Before resigning in protest against Boris Johnson, former pensions and financial inclusion minister Guy Opperman suggested Britons could be given nudges earlier in their adult lives to help their wealth and overall wellbeing.
Mr Opperman was speaking at the Work and Pensions Committee’s inquiry into saving for later life on Wednesday when he proposed “early interventions” through the private sector.
He said: “The blunt truth is that what we have focused on primarily is the period of time between 50 and 65.
“That’s what successive governments have looked at in this space.”

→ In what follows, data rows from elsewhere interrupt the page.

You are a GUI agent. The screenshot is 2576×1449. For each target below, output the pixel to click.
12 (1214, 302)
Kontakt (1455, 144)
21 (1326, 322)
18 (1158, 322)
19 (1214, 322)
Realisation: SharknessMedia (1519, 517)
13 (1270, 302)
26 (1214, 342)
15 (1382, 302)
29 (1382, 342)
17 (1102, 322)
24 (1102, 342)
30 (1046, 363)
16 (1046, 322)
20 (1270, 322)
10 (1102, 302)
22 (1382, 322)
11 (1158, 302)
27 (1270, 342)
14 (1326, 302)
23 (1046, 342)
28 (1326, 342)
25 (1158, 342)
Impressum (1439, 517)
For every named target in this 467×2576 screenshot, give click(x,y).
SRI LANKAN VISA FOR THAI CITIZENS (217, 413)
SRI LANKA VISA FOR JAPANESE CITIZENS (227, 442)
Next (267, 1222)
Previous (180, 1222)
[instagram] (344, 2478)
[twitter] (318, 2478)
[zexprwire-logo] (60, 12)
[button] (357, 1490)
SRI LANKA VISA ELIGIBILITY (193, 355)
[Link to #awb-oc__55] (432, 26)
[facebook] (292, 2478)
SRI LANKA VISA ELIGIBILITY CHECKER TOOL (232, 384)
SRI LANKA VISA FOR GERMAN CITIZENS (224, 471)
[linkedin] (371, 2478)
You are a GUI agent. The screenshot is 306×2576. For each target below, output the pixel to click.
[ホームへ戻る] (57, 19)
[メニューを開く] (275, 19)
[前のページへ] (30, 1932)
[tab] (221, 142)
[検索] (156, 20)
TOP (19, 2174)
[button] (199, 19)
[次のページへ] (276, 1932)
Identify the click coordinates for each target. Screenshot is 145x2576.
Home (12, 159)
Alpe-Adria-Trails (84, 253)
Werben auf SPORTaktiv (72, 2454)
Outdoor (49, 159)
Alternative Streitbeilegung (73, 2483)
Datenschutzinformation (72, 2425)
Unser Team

The former minister added: “I’m trying to develop some private sector-led positive interventions of really different ways of looking at early interventions.
“And the purpose of that is I want people to look at their work, wealth and wellbeing before the age of 50.
“There’s a commissioning process that is ongoing, as you can imagine that is tortuous. If I do nothing else I want to do an earlier intervention before the age of 50.
“Yes, obviously I care about retirement, but I’m also interested in wellbeing at work and the holistic view.”
Dennis Reed, from Silver Voices, told Express.co.uk Mr Opperman “misses the point by concentrating on private pensions”.
He said: “It is our state pension system that needs urgent attention, together with national insurance and tax contributions to ensure free social care in later life.
“When the Welfare State was set up after the Second World War it was envisaged that the state would provide a living state pension through lifelong National Insurance contributions. Private pensions would be a top-up.
“Instead National Insurance contributions have been used for other purposes and the state pension has been allowed to decline into the worst in the developed world.
“No-one can live on the basic state pension rate of £140 per week without relying on benefits.
“This is a national disgrace, and the low pensions achievable through automatic enrolment are not the answer.
“There needs to be a new settlement for state pensions, with sufficient contributions to deliver a living pension of two thirds average earnings”.
Jan Shortt, General Secretary of the National Pensioners’ Convention, also spoke to Express.co.uk, saying the group agrees “in principle” with encouraging earlier saving for pensions.
She told the outlet: “It is difficult persuading young people who have many demands on their income, to save for when they are older.
“So, it will depend how this proposal is presented to them – they need to help them to understand why it is so important to plan ahead.
“However, many in low paid jobs today may never be able to afford to save enough in a private pension to properly supplement the state pension.
“Meantime, the proposal is no help for the millions of older people currently living on poor, and unequal pensions, as well as those, largely low-paid workers over 50 who are approaching an impoverished retirement.
“As it stands, one in three currently in their 50s will not have enough to retire on.
“The Government needs to start by evening up the different state pension tiers to ensure everyone gets a decent income upon retirement.”